Start of EXERCISE PASSAGE
UH...this should be labeled SPOILER...Hmph!


----------



## MickeS (Dec 26, 2002)

nirisahn said:


> I saw some movie on HBO that had her in it in a soft core porn role, and it was made long before she was on 'Passions'.


A quick search on Google Video shows that this move to Vivid wasn't exactly a huge step for her... and I still think she's pretty hot.


----------



## Jeeters (Feb 25, 2003)

She looks good here, imo.
Sep 2008.


----------



## sieglinde (Aug 11, 2002)

Yeah her career is a bunch of crappy shows and movies. OK. A homely face can sometimes get you really great parts but she evidently does not really have much in the way of acting chops.

Yuccko.


----------



## DevdogAZ (Apr 16, 2003)

I wonder if her invitation to the next Disney Channel Alumni Reunion will get "lost in the mail."


----------



## Dssturbo1 (Feb 23, 2005)
End of EXERCISE PASSAGE
Start of GIVEN DATA
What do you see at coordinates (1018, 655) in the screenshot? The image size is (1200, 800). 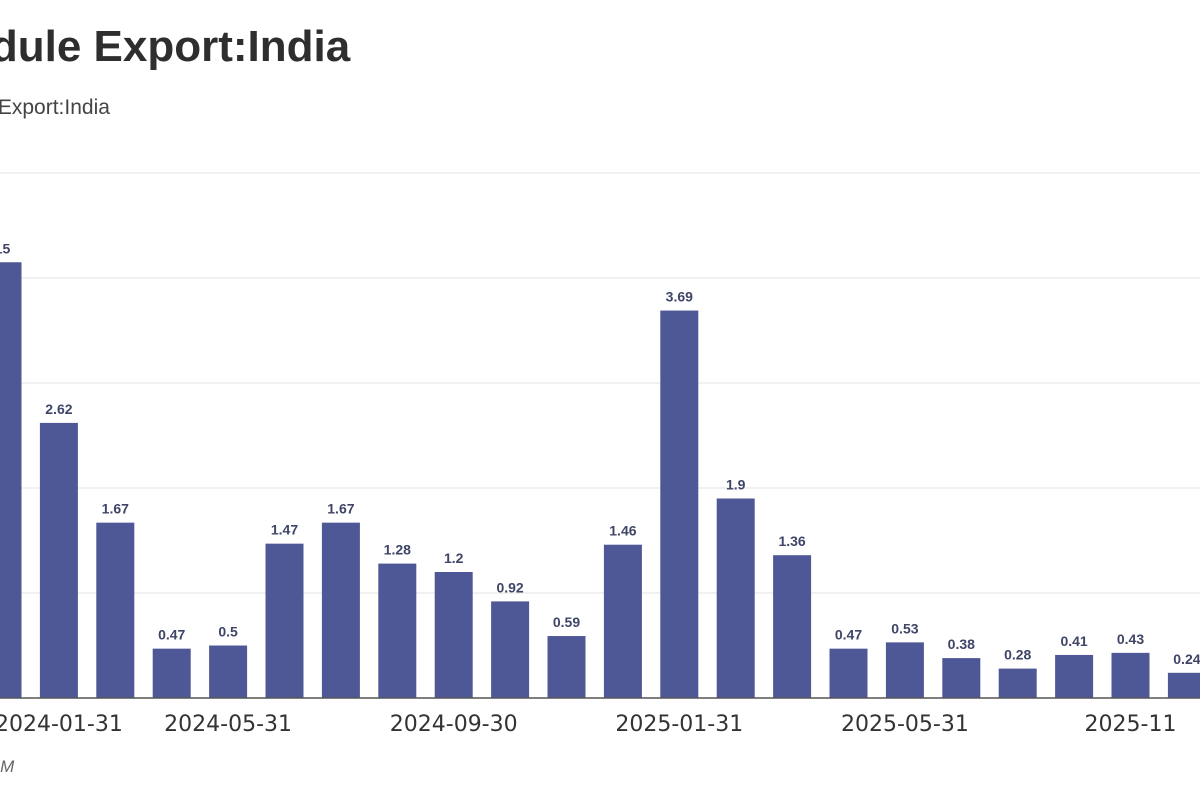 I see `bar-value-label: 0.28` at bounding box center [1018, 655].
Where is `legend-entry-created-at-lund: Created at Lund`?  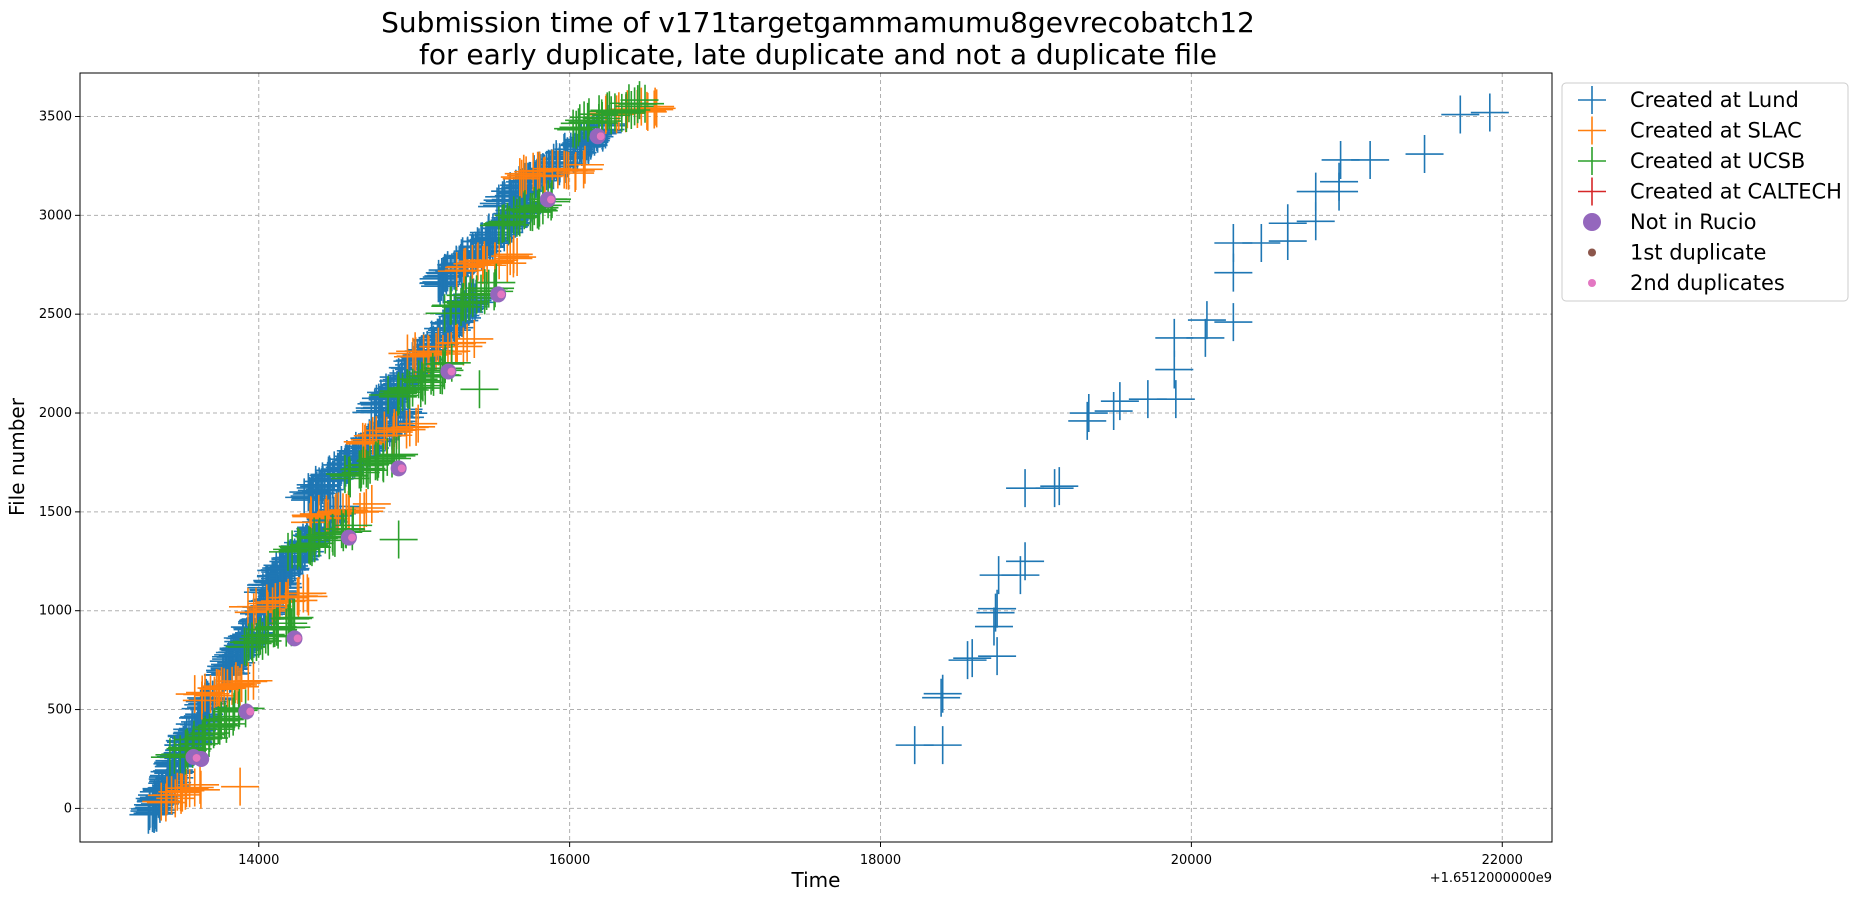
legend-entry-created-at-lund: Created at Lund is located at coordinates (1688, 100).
End of GIVEN DATA
▶ [PROBLEMS AND TASKS]
a: Give again the part of the forum thread between "Yeah her career" and "of acting chops.", inclusive.
b: Judge each statement against the forum thread, answering yes or no and quoting the words that decide it: (i) MickeS calls the move to Vivid a huge step for her. (ii) Jeeters says she looks good. (iii) sieglinde says she has strong acting ability.
c: Write the next part of the forum thread, picking up right after its final line.

▶ [ANSWERS BY ITEM]
a:
Yeah her career is a bunch of crappy shows and movies. OK. A homely face can sometimes get you really great parts but she evidently does not really have much in the way of acting chops.

b:
(i) No: "this move to Vivid wasn't exactly a huge step for her"
(ii) Yes: "She looks good here, imo."
(iii) No: "she evidently does not really have much in the way of acting chops."

c:
not bad for forty. she should do well for vivid in their MILF series


----------



## cheesesteak (Jul 24, 2003)

I remember that a porn actress named Ashlyn Gere had a decent role on Space Above And Beyond. She's the only one that I know of who did hard core for a couple of years and then moved into regular acting.


----------



## pendragn (Jan 21, 2001)

cheesesteak said:


> I remember that a porn actress named Ashlyn Gere had a decent role on Space Above And Beyond. She's the only one that I know of who did hard core for a couple of years and then moved into regular acting.


Traci Lords did too.

tk


----------



## BobB (Aug 26, 2002)

pendragn said:


> Traci Lords did too.
> 
> tk


And Nina Hartley was in Boogie Nights - but she played a porn queen, so you can hardly call it acting.


----------



## Jeeters (Feb 25, 2003)

Ginger Lynn who was a big porn star in the early 80's started a lot of mainstream work in the late 80's through the 90's. She still, umm, 'dabbled' in adult-work, too, though.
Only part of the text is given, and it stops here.